== WHAT YOU NEED TO DO ==
What you return should be every record, retyped without a single change.

== Stored data entries ==
______

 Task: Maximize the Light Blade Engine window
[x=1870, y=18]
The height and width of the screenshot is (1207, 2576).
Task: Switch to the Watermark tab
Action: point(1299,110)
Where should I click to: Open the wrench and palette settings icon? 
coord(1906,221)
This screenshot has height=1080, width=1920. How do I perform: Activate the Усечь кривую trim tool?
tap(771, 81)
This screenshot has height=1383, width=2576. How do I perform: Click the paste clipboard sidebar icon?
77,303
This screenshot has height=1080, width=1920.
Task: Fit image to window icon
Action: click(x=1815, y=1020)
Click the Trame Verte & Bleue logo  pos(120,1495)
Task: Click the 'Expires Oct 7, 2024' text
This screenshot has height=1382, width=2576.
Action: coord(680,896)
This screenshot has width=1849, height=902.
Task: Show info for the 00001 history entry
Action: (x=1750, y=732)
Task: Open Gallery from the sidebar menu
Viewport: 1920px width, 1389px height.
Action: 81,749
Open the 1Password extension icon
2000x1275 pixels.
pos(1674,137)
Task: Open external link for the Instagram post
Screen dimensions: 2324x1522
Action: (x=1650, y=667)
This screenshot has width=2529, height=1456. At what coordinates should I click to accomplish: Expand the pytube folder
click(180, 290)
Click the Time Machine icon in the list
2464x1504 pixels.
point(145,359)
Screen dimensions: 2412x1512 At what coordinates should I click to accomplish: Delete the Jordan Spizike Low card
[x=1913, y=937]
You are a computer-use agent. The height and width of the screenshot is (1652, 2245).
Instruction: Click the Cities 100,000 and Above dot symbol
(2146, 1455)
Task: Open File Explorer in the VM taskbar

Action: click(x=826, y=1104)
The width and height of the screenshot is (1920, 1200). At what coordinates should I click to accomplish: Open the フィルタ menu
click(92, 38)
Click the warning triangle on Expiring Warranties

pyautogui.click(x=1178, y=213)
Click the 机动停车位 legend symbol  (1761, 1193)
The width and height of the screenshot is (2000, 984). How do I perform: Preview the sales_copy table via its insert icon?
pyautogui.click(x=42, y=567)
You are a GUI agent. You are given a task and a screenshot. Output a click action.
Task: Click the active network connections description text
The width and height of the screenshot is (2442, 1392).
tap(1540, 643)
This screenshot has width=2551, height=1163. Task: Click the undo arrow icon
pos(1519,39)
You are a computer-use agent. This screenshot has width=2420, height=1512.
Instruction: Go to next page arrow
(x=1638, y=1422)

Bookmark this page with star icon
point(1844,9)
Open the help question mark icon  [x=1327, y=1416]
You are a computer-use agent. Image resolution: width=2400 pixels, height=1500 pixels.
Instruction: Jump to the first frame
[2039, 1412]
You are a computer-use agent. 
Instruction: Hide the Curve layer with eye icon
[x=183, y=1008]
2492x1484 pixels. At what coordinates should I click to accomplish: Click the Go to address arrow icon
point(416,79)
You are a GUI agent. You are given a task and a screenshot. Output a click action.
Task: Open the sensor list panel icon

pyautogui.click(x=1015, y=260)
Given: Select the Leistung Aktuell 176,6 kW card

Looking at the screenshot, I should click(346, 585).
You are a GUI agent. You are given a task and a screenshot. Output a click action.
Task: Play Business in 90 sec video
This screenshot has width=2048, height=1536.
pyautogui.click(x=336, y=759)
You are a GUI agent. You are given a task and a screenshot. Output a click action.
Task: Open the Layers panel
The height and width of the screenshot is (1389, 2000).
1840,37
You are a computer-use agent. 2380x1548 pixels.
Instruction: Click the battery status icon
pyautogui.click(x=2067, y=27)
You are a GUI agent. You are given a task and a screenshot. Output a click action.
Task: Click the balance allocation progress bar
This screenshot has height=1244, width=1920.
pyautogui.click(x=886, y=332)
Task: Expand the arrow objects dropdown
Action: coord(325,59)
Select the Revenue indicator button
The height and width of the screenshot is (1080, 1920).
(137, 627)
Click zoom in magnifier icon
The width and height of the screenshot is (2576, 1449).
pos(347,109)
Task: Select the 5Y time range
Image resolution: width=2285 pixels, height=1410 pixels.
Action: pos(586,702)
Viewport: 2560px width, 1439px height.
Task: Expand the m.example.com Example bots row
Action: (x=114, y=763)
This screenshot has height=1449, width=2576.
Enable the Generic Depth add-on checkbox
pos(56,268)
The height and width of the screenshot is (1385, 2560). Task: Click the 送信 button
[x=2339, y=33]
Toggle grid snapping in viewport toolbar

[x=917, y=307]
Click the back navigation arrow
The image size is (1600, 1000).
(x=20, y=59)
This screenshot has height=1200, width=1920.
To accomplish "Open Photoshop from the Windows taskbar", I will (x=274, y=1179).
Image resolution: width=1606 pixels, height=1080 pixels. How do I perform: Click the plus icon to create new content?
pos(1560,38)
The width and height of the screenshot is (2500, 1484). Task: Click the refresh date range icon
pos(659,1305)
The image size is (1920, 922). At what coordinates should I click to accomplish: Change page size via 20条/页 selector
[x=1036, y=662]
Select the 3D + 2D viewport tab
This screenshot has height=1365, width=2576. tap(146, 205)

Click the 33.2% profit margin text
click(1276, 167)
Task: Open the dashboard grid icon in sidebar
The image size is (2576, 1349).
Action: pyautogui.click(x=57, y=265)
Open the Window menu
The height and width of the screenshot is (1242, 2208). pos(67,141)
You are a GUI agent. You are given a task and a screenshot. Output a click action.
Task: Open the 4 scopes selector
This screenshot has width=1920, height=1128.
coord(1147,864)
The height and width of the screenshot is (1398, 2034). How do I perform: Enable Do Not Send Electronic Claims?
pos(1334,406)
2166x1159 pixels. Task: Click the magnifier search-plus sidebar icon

______

== REPLY ==
 Task: Maximize the Light Blade Engine window
[x=1870, y=18]
The height and width of the screenshot is (1207, 2576).
Task: Switch to the Watermark tab
Action: point(1299,110)
Where should I click to: Open the wrench and palette settings icon? 
coord(1906,221)
This screenshot has height=1080, width=1920. How do I perform: Activate the Усечь кривую trim tool?
tap(771, 81)
This screenshot has height=1383, width=2576. How do I perform: Click the paste clipboard sidebar icon?
77,303
This screenshot has height=1080, width=1920.
Task: Fit image to window icon
Action: click(x=1815, y=1020)
Click the Trame Verte & Bleue logo  pos(120,1495)
Task: Click the 'Expires Oct 7, 2024' text
This screenshot has height=1382, width=2576.
Action: coord(680,896)
This screenshot has width=1849, height=902.
Task: Show info for the 00001 history entry
Action: (x=1750, y=732)
Task: Open Gallery from the sidebar menu
Viewport: 1920px width, 1389px height.
Action: 81,749
Open the 1Password extension icon
2000x1275 pixels.
pos(1674,137)
Task: Open external link for the Instagram post
Screen dimensions: 2324x1522
Action: (x=1650, y=667)
This screenshot has width=2529, height=1456. At what coordinates should I click to accomplish: Expand the pytube folder
click(180, 290)
Click the Time Machine icon in the list
2464x1504 pixels.
point(145,359)
Screen dimensions: 2412x1512 At what coordinates should I click to accomplish: Delete the Jordan Spizike Low card
[x=1913, y=937]
You are a computer-use agent. The height and width of the screenshot is (1652, 2245).
Instruction: Click the Cities 100,000 and Above dot symbol
(2146, 1455)
Task: Open File Explorer in the VM taskbar

Action: click(x=826, y=1104)
The width and height of the screenshot is (1920, 1200). At what coordinates should I click to accomplish: Open the フィルタ menu
click(92, 38)
Click the warning triangle on Expiring Warranties

pyautogui.click(x=1178, y=213)
Click the 机动停车位 legend symbol  (1761, 1193)
The width and height of the screenshot is (2000, 984). How do I perform: Preview the sales_copy table via its insert icon?
pyautogui.click(x=42, y=567)
You are a GUI agent. You are given a task and a screenshot. Output a click action.
Task: Click the active network connections description text
The width and height of the screenshot is (2442, 1392).
tap(1540, 643)
This screenshot has width=2551, height=1163. Task: Click the undo arrow icon
pos(1519,39)
You are a computer-use agent. This screenshot has width=2420, height=1512.
Instruction: Go to next page arrow
(x=1638, y=1422)

Bookmark this page with star icon
point(1844,9)
Open the help question mark icon  [x=1327, y=1416]
You are a computer-use agent. Image resolution: width=2400 pixels, height=1500 pixels.
Instruction: Jump to the first frame
[2039, 1412]
You are a computer-use agent. 
Instruction: Hide the Curve layer with eye icon
[x=183, y=1008]
2492x1484 pixels. At what coordinates should I click to accomplish: Click the Go to address arrow icon
point(416,79)
You are a GUI agent. You are given a task and a screenshot. Output a click action.
Task: Open the sensor list panel icon

pyautogui.click(x=1015, y=260)
Given: Select the Leistung Aktuell 176,6 kW card

Looking at the screenshot, I should click(346, 585).
You are a GUI agent. You are given a task and a screenshot. Output a click action.
Task: Play Business in 90 sec video
This screenshot has width=2048, height=1536.
pyautogui.click(x=336, y=759)
You are a GUI agent. You are given a task and a screenshot. Output a click action.
Task: Open the Layers panel
The height and width of the screenshot is (1389, 2000).
1840,37
You are a computer-use agent. 2380x1548 pixels.
Instruction: Click the battery status icon
pyautogui.click(x=2067, y=27)
You are a GUI agent. You are given a task and a screenshot. Output a click action.
Task: Click the balance allocation progress bar
This screenshot has height=1244, width=1920.
pyautogui.click(x=886, y=332)
Task: Expand the arrow objects dropdown
Action: coord(325,59)
Select the Revenue indicator button
The height and width of the screenshot is (1080, 1920).
(137, 627)
Click zoom in magnifier icon
The width and height of the screenshot is (2576, 1449).
pos(347,109)
Task: Select the 5Y time range
Image resolution: width=2285 pixels, height=1410 pixels.
Action: pos(586,702)
Viewport: 2560px width, 1439px height.
Task: Expand the m.example.com Example bots row
Action: (x=114, y=763)
This screenshot has height=1449, width=2576.
Enable the Generic Depth add-on checkbox
pos(56,268)
The height and width of the screenshot is (1385, 2560). Task: Click the 送信 button
[x=2339, y=33]
Toggle grid snapping in viewport toolbar

[x=917, y=307]
Click the back navigation arrow
The image size is (1600, 1000).
(x=20, y=59)
This screenshot has height=1200, width=1920.
To accomplish "Open Photoshop from the Windows taskbar", I will (x=274, y=1179).
Image resolution: width=1606 pixels, height=1080 pixels. How do I perform: Click the plus icon to create new content?
pos(1560,38)
The width and height of the screenshot is (2500, 1484). Task: Click the refresh date range icon
pos(659,1305)
The image size is (1920, 922). At what coordinates should I click to accomplish: Change page size via 20条/页 selector
[x=1036, y=662]
Select the 3D + 2D viewport tab
This screenshot has height=1365, width=2576. tap(146, 205)

Click the 33.2% profit margin text
click(1276, 167)
Task: Open the dashboard grid icon in sidebar
The image size is (2576, 1349).
Action: pyautogui.click(x=57, y=265)
Open the Window menu
The height and width of the screenshot is (1242, 2208). pos(67,141)
You are a GUI agent. You are given a task and a screenshot. Output a click action.
Task: Open the 4 scopes selector
This screenshot has width=1920, height=1128.
coord(1147,864)
The height and width of the screenshot is (1398, 2034). How do I perform: Enable Do Not Send Electronic Claims?
pos(1334,406)
2166x1159 pixels. Task: Click the magnifier search-plus sidebar icon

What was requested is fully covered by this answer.